Under the patronage of His Highness Sheikh Mohamed Bin Zayed Al Nahyan, President of the United Arab Emirates

تحت رعاية صاحب السمو الشيخ محمد بن زايد آل نهيان، رئيس دولة الامارات العربية المتحدة

Supported by

Anima Anandkumar

Bren Professor of Computing and Mathematical Sciences

Caltech

Anima
Anima

Anima Anandkumar has done seminal work in Artificial Intelligence (AI) impacting a broad range of scientific domains. She invented Neural Operators, a deep learning framework for scientific modeling such as solving partial differential equations (PDE). She used it to train the first AI-based high-resolution weather model, tens of thousands of times faster than current forecasting systems, that is running at weather agencies, and widely adopted by both academia and industry. She also used Neural Operators to model Carbon sequestration in underground reservoirs and modeling plasma evolution in nuclear fusion, a million times faster than traditional simulations, enabling innovations for energy transition.
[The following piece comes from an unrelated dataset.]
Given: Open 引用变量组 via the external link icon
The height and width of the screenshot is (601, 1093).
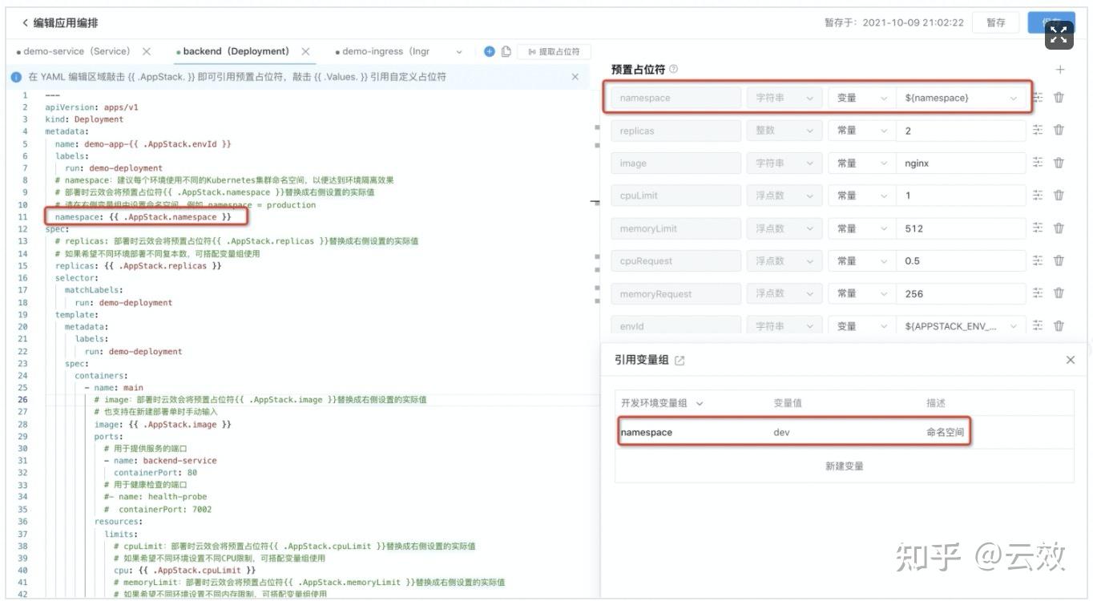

Her AI algorithms have enabled many other scientific advances such as designing a novel medical device, inventing an anti-cancer drug currently in clinical trials, and safer autonomous drone flights. Anima is currently a Bren professor at Caltech, and she was previously principal scientist at Amazon Web Services and senior director of AI research at NVIDIA. She is a fellow of the IEEE, ACM, and AAAI. She has received several awards, including the IEEE Kiyo Tomiyasu Award, the Schmidt Sciences AI2050 senior fellow, awards from the Guggenheim, Alfred P. Sloan and Blavatnik Foundations, the NSF Career Award, the Distinguished Alumnus Award by the Indian Institute of Technology Madras, and best paper awards at venues such as Neural Information Processing and the ACM Gordon Bell Special Prize for HPC-Based COVID-19 Research. She recently presented her work on AI+Science to the White House Science Council (PCAST), the National AI Advisory Committee, and at TED 2024. She received her B. Tech from the Indian Institute of Technology Madras and her Ph.D. from Cornell University and did her postdoctoral research at MIT.